But I’m that guy, asking nosy questions, with a hard-to-place accent. When I arrived at the Milhouse in Buenos Aires, I worked out that sleeping in the afternoon was the only way to survive the all night binges. In my room, facing the loud street, there were 8 bunks, rotating almost daily with young English lads on their pre-university blow-out. Sometimes, they would come and go and I wouldn’t even see them, but one afternoon, as I was trying to sleep, the door opened and a couple of guys walked in.
“Who’s that guy?” asked one of the blokes, assuming I was asleep.
“That’s the weird geezer who sleeps all day and parties all night, he’s wicked insane!” replied the other.
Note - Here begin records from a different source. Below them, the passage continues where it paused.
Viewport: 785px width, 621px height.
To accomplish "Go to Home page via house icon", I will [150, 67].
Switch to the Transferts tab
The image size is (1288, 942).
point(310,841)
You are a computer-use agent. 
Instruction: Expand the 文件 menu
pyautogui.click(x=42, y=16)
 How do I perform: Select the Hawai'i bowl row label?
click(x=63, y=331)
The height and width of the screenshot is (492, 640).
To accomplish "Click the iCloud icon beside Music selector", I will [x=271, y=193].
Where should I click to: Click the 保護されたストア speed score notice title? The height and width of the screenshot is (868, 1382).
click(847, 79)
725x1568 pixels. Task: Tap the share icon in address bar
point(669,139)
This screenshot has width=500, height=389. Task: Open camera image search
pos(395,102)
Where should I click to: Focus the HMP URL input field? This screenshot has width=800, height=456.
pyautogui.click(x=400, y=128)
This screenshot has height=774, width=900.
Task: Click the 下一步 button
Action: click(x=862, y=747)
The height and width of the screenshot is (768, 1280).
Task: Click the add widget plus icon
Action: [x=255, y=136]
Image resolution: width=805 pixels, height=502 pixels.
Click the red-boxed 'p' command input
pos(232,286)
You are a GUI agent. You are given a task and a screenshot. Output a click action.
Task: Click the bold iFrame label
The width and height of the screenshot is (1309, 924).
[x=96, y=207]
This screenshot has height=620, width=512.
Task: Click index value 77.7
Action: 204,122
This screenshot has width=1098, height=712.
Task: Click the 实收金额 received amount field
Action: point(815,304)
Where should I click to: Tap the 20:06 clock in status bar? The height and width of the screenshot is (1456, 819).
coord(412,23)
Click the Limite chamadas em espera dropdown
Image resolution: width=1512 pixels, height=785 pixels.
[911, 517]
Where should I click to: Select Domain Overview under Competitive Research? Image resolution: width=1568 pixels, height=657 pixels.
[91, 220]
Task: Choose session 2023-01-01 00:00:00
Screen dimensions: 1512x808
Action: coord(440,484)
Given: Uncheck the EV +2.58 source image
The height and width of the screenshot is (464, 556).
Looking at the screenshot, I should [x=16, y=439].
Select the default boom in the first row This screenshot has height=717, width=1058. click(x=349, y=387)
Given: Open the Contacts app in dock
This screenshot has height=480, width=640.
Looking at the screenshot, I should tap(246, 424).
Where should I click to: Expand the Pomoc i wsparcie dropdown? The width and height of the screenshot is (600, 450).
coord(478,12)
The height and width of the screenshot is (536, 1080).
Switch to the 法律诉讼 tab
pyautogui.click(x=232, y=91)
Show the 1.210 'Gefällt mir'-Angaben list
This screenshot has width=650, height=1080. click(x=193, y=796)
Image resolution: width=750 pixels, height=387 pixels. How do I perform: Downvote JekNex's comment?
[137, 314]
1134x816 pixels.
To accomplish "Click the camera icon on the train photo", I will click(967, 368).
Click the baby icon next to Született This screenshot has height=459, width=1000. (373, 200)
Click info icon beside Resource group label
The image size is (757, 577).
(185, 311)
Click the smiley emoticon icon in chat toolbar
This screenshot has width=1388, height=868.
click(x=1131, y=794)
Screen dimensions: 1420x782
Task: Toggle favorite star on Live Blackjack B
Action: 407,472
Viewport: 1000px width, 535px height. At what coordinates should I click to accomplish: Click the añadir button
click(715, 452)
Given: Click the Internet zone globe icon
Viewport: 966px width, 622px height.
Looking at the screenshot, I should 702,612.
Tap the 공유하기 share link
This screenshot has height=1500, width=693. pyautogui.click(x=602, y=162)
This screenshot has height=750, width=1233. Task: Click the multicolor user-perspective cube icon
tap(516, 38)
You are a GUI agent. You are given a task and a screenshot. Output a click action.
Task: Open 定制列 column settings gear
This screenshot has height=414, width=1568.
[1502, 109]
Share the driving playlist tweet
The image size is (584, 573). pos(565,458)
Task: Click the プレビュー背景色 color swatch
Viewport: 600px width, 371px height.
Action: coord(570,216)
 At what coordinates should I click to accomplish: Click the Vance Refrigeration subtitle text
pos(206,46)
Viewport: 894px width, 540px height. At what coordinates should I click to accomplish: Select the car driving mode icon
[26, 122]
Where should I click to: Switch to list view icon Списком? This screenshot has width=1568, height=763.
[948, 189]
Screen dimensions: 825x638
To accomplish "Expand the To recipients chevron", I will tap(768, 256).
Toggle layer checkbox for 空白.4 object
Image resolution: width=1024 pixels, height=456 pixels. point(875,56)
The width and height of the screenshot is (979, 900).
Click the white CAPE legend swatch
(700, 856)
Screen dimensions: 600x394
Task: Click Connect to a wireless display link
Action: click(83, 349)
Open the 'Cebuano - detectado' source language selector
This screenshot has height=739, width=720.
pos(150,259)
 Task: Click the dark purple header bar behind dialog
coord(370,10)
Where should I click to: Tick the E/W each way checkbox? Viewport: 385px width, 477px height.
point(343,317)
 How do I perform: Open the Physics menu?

Old? These ankle-biting whippersnappers can chew the mature, experienced fuzz on my behind,
Click here for my best pictures of South America
Is it lonely, traveling solo? When you’re on your ace, in your space, you are forced to talk to those around you. Even if you’re shy, not talking to anyone for a few days can start to drive you mad. So you lean over on the bus, or at the bar, or in the common room, and you start talking. Fortunately, travelers always have something to talk about. The standard conversation, which I’ve had well over 430 times, goes something along these lines:
Where are you from? Where are you going? How long are you traveling for? How long have you been traveling? Where have you been? Was it good? I’m going there too, any advice? Do you speak [local language]? What do you do back home? We’re going out later, want to join us for a [drink, meal, dance, orgy]? Once the formalities are done with, it’s amazing how quickly you get into some pretty gritty conversations. Travelers form fast, intense friendships, with more action squeezed into a few days then months back home. Of course, having the conversation above can also drive you nuts. So can spending each minute with the same person. This is where traveling solo really has its benefits. If you want to chill out, want some me-time and don’t feel like being chatty, then you can just shut up and do your thing. Nobody will mind. Really. If someone starts chatting, you can just be less-than-interested, and they’ll be chatting to someone else pretty quickly. Solo, you are not obligated to do anything or go anywhere you don’t want to. Reading something over a quiet lunch by yourself is the price you pay for this luxury. You’re only as lonely as you want to be.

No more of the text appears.